The Danish government decided on Tuesday to extend temporary control over the country's border with Germany by 20 days to February 23, Minister for Immigration, Integration and Housing Inger Stojberg told reporters in parliament.
Stojberg said the government assessed there was still a possibility that large numbers of refugees might come to Denmark. Control over the Danish border with Germany was necessary because Sweden had also imposed border control, she said.
Danish lawmakers on last Tuesday passed measures aimed at limiting refugee rights, as some laws include the confiscation of valuables and three years of family reunification delays.
The bill was passed with an overwhelming majority, backed by the main centre-left opposition party Social Democrats, despite opposing voices from small left-wing parties, including from Red Green Alliance.
Denmark recently tightened its borders, but the country believes the new laws are still necessary to limit the flow of refugees.

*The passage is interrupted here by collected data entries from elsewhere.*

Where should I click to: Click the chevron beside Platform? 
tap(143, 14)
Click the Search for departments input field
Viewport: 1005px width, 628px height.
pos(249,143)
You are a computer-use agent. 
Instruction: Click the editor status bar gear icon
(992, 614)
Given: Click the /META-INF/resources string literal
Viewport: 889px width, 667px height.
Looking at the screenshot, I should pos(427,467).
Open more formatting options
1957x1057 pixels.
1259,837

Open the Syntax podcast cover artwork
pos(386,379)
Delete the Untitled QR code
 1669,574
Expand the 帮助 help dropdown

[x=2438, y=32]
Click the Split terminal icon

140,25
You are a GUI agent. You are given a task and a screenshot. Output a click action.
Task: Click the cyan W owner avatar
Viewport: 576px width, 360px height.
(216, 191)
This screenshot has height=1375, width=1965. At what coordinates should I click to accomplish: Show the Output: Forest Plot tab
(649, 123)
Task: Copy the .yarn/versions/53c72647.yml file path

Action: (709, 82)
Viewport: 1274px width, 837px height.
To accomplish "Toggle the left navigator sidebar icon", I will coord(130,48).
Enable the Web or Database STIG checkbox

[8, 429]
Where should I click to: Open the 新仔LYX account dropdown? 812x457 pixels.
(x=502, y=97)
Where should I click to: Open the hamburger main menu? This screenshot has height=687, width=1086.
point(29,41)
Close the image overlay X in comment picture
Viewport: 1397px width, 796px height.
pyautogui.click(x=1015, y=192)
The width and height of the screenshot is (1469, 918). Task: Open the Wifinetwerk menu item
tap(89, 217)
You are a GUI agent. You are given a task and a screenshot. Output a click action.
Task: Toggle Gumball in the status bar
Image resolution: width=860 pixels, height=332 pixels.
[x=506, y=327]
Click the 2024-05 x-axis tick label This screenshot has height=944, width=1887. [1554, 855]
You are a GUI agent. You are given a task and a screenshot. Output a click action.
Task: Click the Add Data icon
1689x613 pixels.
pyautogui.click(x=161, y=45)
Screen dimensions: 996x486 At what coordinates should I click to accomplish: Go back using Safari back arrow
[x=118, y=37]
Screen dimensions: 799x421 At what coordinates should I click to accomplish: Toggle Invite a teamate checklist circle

The proposal which allows police to seize valuables and cash from refugees to help pay for their stay in asylum centres has produced international outrage, rights activists have also criticised a three-year-delay policy for family reunifications on the grounds that it breaches international conventions.
Denmark had 21,000 asylum applications in 2015, putting it far behind the 163,000 registered in neighbouring Sweden.
The country received international criticism on last Tuesday’s vote from refugee agency UNHCR, claiming it violates the European Convention on Human Rights, the UN Refugee Convention and the UN Convention on the Rights of the Child.